The antitubulin drugs are widely employed in the clinic. PX is used in cancer and COL in rheumatology. Our findings therefore encourage the pursuit of drugs that perturb Wnt pathways.62, 76 Our results also suggest that pharmacological antagonists of Wnt signaling may be useful in treating overdoses of the antitubulin drugs.77, 78

A number of genes relevant to PX action have been identified by siRNA screens.13, 55 One of the screens,13 included siRNAs for ZNRF3, but did not flag the gene as a hit.
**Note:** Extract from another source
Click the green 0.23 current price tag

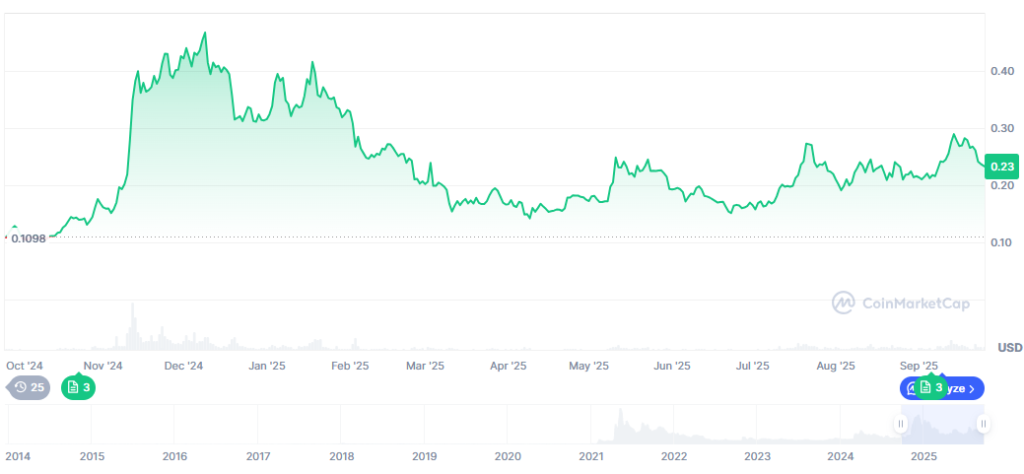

Perhaps the chosen siRNAs were ineffective at knocking down ZNRF3.

RH panels show considerable long-range linkage disequilibrium.25 This phenomenon appeared unlikely to be a cause of false-positive QTLs in our study. We performed a simulation using a locus spiked into random locations in the genome with a narrow-sense heritability of the same size as ZNRF3 (h2=0.27). When the genuine QTL was insignificant, genome-wide significant ‘ghost’ QTLs occurred elsewhere in the genome at a rate of 4%±2% s.e.m. However, even such apparently spurious QTLs may be in the same pathway as the genuine locus.25

Together our results suggest that RH panels can be an efficient method to identify QTLs for drug action. RH panels have the advantages of high resolution, modest labor costs to screen a small panel and an unbiased search of the whole genome. Using a human RH panel, we were able to identify an important gene for the action of antitubulin drugs that had been overlooked by other strategies. The limited statistical power of existing RH panels can be overcome in the future by using large pools of RH clones in bulk segregant analysis.79, 80 These strategies have very high resolution and statistical power, and will provide a ‘one flask’ approach to mapping genes for mammalian drug action.